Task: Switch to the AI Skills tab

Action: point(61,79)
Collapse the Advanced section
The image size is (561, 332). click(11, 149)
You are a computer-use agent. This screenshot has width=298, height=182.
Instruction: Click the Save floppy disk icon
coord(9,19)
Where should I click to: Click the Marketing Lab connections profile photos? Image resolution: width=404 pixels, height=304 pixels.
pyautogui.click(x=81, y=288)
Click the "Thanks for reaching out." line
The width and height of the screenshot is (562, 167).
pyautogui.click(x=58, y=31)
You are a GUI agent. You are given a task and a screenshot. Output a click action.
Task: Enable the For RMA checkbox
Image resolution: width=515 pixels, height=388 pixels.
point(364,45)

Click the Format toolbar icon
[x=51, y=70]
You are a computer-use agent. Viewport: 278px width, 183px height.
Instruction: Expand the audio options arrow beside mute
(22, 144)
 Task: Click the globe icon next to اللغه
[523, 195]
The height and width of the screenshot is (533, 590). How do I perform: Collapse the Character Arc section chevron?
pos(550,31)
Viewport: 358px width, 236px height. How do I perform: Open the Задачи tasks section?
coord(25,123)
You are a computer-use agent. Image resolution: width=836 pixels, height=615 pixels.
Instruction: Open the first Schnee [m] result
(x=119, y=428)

========

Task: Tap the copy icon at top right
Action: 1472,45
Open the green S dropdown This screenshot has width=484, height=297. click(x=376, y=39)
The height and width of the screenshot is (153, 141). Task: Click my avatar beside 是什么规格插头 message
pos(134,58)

========

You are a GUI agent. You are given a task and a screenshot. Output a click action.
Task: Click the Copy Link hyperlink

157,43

========

* [PROBLEM DESCRIPTION]: From the records above, copy each line where the word "agent" can be found.

* [EXPECTED ANSWER]:
You are a computer-use agent. This screenshot has width=298, height=182.
You are a GUI agent. You are given a task and a screenshot. Output a click action.
You are a computer-use agent. Viewport: 278px width, 183px height.
You are a computer-use agent. Image resolution: width=836 pixels, height=615 pixels.
You are a GUI agent. You are given a task and a screenshot. Output a click action.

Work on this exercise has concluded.